Dorthea Lange, another familiar face from the Picture This! Lange was first shooting portraits, before being hired by the Resettlement Administration as a photographer.
 
 Migrant Mother (1936)
The most famous of Lange’s work, this shot depicts the plight that thousands of Americans were suffering through.
 
 
(Byron, CA 1942)
With World War II in full swing, Lange was assigned work at Manzanar – one of the numerous Japanese-American internment camps. Japanese-American citizens were forcibly rounded up and relocated to these camps; one of the more shameful parts in U.S. history. Sadly, almost all of these photos were never shown to the public, and sat in National Archives till 2006. Anchoreditions.com also has an excellent gallery of Lange’s other internment camp photographs.
 
(Saigon, Vietnam 1963)
This shocking act of self-immolation was captured on film by Malcolm Brown, and won him the Pulitzer Prize for International Reporting and World Press Photo of the Year 1963. A Vietnamese Mahayana Buddhist monk, Thich Quang Duc, sat down at a busy intersection, calmly doused himself with gasoline, and burned himself alive as a form of protest against the war. Being a war-torn region, the film was then flown by pigeon back to AP headquarters. Here’s a remarkable interview with Brown from Time Magazine, that goes into much greater detail.
 
(Vietnam, 1965)
Horst Faas brought us more gritty, Pulitzer Prize-winning imagery from the Vietnam War as well. This photo depicts a distraught, angry father, presenting his son’s lifeless body to the South Vietnamese soldiers who had just killed him.
 
(Virunga National Park, Democratic Republic of Congo, Africa, 2007)

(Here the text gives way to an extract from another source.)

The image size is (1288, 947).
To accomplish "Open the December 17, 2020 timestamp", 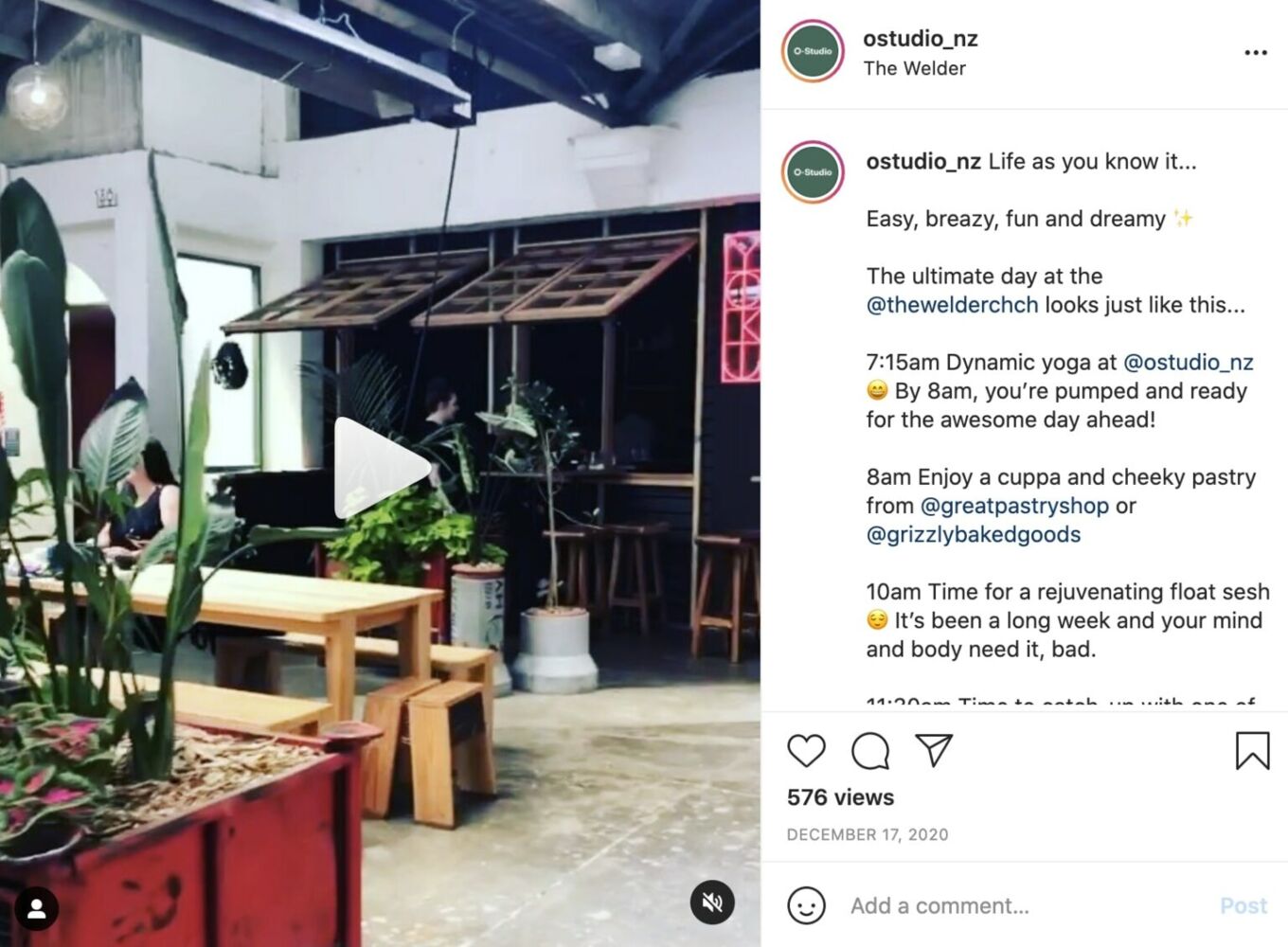I will 868,834.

This shot from renown photographer Brent Stirton shows residents respectfully mourning the loss of a gorilla, who are constantly under threat from regional conflicts. The gorilla, Senkwekwe, was brutally killed by illegal wood harvesters. Shortly after this photo was published in Newsweek, 9 countries in Africa (including Congo) signed a legally-binding treaty to protect the mountain gorillas in the area.
 
Although not a photographer in the traditional sense, photos documenting primatologist Dr. Jane Goodall’s life work helped raise awareness for primates on an international scale. Check out, “Untamed: The Wild Life of Jane Goodall,” or her global conservation organization The Jane Goodall Institute for more info.
 
Graphics like these also helped popularize movements like chimphaven.org, a Louisiana based non-profit that provides a safe environment for chimps to thrive. 
 
Earthrise (The Moon, 1968)
This iconic shot from NASA astronaut Bill Anders was taken shortly after Apollo 8 landed on the moon. “Earthrise” helped provide Earth citizens with an idea of just how finite and fragile our home planet is; bear in mind, the Earth had never been seen from this perspective before. Soon after, environmental policy began to really take shape, leading to the creation of the EPA in 1970.
 
Another name you’ll remember from our previous shows is Ansel Adams. Not only was Ansel a brilliant landscape photographer, but he was a true advocate for National Parks and wildlife. Several of his books, like the one shown above, promoted stewardship and protection for U.S. National Parks on a grand scale.